Rewrite the rows below as a numbered list, dropping any blank lines.

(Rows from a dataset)

◆ ◆ ◆

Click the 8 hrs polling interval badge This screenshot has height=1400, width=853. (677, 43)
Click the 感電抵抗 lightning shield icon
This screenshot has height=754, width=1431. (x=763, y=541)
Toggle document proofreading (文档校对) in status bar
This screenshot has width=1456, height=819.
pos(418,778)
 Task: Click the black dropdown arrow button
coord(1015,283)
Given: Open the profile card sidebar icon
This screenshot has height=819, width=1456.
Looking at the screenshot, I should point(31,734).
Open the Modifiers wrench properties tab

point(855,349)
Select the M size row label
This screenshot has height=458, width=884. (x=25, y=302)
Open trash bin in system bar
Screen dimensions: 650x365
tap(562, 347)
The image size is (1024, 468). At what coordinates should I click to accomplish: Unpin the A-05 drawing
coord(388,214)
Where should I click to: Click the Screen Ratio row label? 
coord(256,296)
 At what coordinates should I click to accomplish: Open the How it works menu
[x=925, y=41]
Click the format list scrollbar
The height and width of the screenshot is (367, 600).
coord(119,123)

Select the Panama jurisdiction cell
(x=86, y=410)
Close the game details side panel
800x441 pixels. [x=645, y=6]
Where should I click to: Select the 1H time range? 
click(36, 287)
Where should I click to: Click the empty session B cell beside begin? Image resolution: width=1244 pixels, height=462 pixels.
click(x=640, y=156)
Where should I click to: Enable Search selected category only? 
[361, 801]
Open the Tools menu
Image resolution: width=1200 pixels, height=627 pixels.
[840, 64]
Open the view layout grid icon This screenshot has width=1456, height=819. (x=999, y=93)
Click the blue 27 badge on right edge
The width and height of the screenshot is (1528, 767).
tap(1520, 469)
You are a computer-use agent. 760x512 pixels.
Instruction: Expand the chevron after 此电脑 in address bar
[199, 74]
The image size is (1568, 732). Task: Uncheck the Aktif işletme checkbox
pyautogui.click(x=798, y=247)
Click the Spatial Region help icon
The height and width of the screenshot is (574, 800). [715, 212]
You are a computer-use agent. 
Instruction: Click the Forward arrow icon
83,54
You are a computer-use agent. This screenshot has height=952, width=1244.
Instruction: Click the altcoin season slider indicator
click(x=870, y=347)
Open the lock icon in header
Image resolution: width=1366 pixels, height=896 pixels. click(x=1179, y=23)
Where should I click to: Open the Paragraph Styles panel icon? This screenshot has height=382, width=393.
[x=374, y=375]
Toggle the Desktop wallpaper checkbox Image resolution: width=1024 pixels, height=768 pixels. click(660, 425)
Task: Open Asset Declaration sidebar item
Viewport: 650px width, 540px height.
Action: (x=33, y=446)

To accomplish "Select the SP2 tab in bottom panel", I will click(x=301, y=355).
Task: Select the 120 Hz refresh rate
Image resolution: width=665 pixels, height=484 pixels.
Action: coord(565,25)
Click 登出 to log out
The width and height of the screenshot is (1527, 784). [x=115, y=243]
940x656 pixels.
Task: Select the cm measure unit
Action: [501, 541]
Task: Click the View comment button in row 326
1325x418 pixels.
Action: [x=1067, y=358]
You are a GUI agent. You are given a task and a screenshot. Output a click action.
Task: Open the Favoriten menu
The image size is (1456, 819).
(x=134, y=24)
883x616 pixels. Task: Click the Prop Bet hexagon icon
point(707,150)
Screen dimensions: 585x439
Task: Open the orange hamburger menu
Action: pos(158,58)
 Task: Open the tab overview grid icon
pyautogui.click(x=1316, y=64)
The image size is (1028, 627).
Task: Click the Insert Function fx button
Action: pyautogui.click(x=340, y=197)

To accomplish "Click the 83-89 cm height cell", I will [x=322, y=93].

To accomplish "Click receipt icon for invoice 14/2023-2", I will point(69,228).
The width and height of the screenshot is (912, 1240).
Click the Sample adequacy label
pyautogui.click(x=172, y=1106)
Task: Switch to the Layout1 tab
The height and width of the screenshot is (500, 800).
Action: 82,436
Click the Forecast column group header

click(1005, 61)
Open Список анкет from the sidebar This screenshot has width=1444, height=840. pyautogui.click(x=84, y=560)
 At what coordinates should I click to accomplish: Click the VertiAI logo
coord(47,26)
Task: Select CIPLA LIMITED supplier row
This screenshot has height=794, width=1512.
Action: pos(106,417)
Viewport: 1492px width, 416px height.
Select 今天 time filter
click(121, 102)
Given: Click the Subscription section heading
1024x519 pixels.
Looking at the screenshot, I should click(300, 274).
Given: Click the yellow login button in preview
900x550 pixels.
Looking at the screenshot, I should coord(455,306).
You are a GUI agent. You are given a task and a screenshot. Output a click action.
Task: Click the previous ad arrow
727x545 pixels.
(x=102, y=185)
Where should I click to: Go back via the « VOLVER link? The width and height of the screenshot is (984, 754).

◆ ◆ ◆

▶ [Written solution]:
1. Click the 8 hrs polling interval badge This screenshot has height=1400, width=853. (677, 43)
2. Click the 感電抵抗 lightning shield icon
3. This screenshot has height=754, width=1431. (x=763, y=541)
4. Toggle document proofreading (文档校对) in status bar
5. This screenshot has width=1456, height=819.
6. pos(418,778)
7.  Task: Click the black dropdown arrow button
8. coord(1015,283)
9. Given: Open the profile card sidebar icon
10. This screenshot has height=819, width=1456.
11. Looking at the screenshot, I should point(31,734).
12. Open the Modifiers wrench properties tab
13. point(855,349)
14. Select the M size row label
15. This screenshot has height=458, width=884. (x=25, y=302)
16. Open trash bin in system bar
17. Screen dimensions: 650x365
18. tap(562, 347)
19. The image size is (1024, 468). At what coordinates should I click to accomplish: Unpin the A-05 drawing
20. coord(388,214)
21. Where should I click to: Click the Screen Ratio row label? 
22. coord(256,296)
23.  At what coordinates should I click to accomplish: Open the How it works menu
24. [x=925, y=41]
25. Click the format list scrollbar
26. The height and width of the screenshot is (367, 600).
27. coord(119,123)
28. Select the Panama jurisdiction cell
29. (x=86, y=410)
30. Close the game details side panel
31. 800x441 pixels. [x=645, y=6]
32. Where should I click to: Select the 1H time range? 
33. click(36, 287)
34. Where should I click to: Click the empty session B cell beside begin? Image resolution: width=1244 pixels, height=462 pixels.
35. click(x=640, y=156)
36. Where should I click to: Enable Search selected category only? 
37. [361, 801]
38. Open the Tools menu
39. Image resolution: width=1200 pixels, height=627 pixels.
40. [840, 64]
41. Open the view layout grid icon This screenshot has width=1456, height=819. (x=999, y=93)
42. Click the blue 27 badge on right edge
43. The width and height of the screenshot is (1528, 767).
44. tap(1520, 469)
45. You are a computer-use agent. 760x512 pixels.
46. Instruction: Expand the chevron after 此电脑 in address bar
47. [199, 74]
48. The image size is (1568, 732). Task: Uncheck the Aktif işletme checkbox
49. pyautogui.click(x=798, y=247)
50. Click the Spatial Region help icon
51. The height and width of the screenshot is (574, 800). [715, 212]
52. You are a computer-use agent. 
53. Instruction: Click the Forward arrow icon
54. 83,54
55. You are a computer-use agent. This screenshot has height=952, width=1244.
56. Instruction: Click the altcoin season slider indicator
57. click(x=870, y=347)
58. Open the lock icon in header
59. Image resolution: width=1366 pixels, height=896 pixels. click(x=1179, y=23)
60. Where should I click to: Open the Paragraph Styles panel icon? This screenshot has height=382, width=393.
61. [x=374, y=375]
62. Toggle the Desktop wallpaper checkbox Image resolution: width=1024 pixels, height=768 pixels. click(660, 425)
63. Task: Open Asset Declaration sidebar item
64. Viewport: 650px width, 540px height.
65. Action: (x=33, y=446)
66. To accomplish "Select the SP2 tab in bottom panel", I will click(x=301, y=355).
67. Task: Select the 120 Hz refresh rate
68. Image resolution: width=665 pixels, height=484 pixels.
69. Action: coord(565,25)
70. Click 登出 to log out
71. The width and height of the screenshot is (1527, 784). [x=115, y=243]
72. 940x656 pixels.
73. Task: Select the cm measure unit
74. Action: [501, 541]
75. Task: Click the View comment button in row 326
76. 1325x418 pixels.
77. Action: [x=1067, y=358]
78. You are a GUI agent. You are given a task and a screenshot. Output a click action.
79. Task: Open the Favoriten menu
80. The image size is (1456, 819).
81. (x=134, y=24)
82. 883x616 pixels. Task: Click the Prop Bet hexagon icon
83. point(707,150)
84. Screen dimensions: 585x439
85. Task: Open the orange hamburger menu
86. Action: pos(158,58)
87.  Task: Open the tab overview grid icon
88. pyautogui.click(x=1316, y=64)
89. The image size is (1028, 627).
90. Task: Click the Insert Function fx button
91. Action: pyautogui.click(x=340, y=197)
92. To accomplish "Click the 83-89 cm height cell", I will [x=322, y=93].
93. To accomplish "Click receipt icon for invoice 14/2023-2", I will point(69,228).
94. The width and height of the screenshot is (912, 1240).
95. Click the Sample adequacy label
96. pyautogui.click(x=172, y=1106)
97. Task: Switch to the Layout1 tab
98. The height and width of the screenshot is (500, 800).
99. Action: 82,436
100. Click the Forecast column group header
101. click(1005, 61)
102. Open Список анкет from the sidebar This screenshot has width=1444, height=840. pyautogui.click(x=84, y=560)
103.  At what coordinates should I click to accomplish: Click the VertiAI logo
104. coord(47,26)
105. Task: Select CIPLA LIMITED supplier row
106. This screenshot has height=794, width=1512.
107. Action: pos(106,417)
108. Viewport: 1492px width, 416px height.
109. Select 今天 time filter
110. click(121, 102)
111. Given: Click the Subscription section heading
112. 1024x519 pixels.
113. Looking at the screenshot, I should click(300, 274).
114. Given: Click the yellow login button in preview
115. 900x550 pixels.
116. Looking at the screenshot, I should coord(455,306).
117. You are a GUI agent. You are given a task and a screenshot. Output a click action.
118. Task: Click the previous ad arrow
119. 727x545 pixels.
120. (x=102, y=185)
121. Where should I click to: Go back via the « VOLVER link? The width and height of the screenshot is (984, 754).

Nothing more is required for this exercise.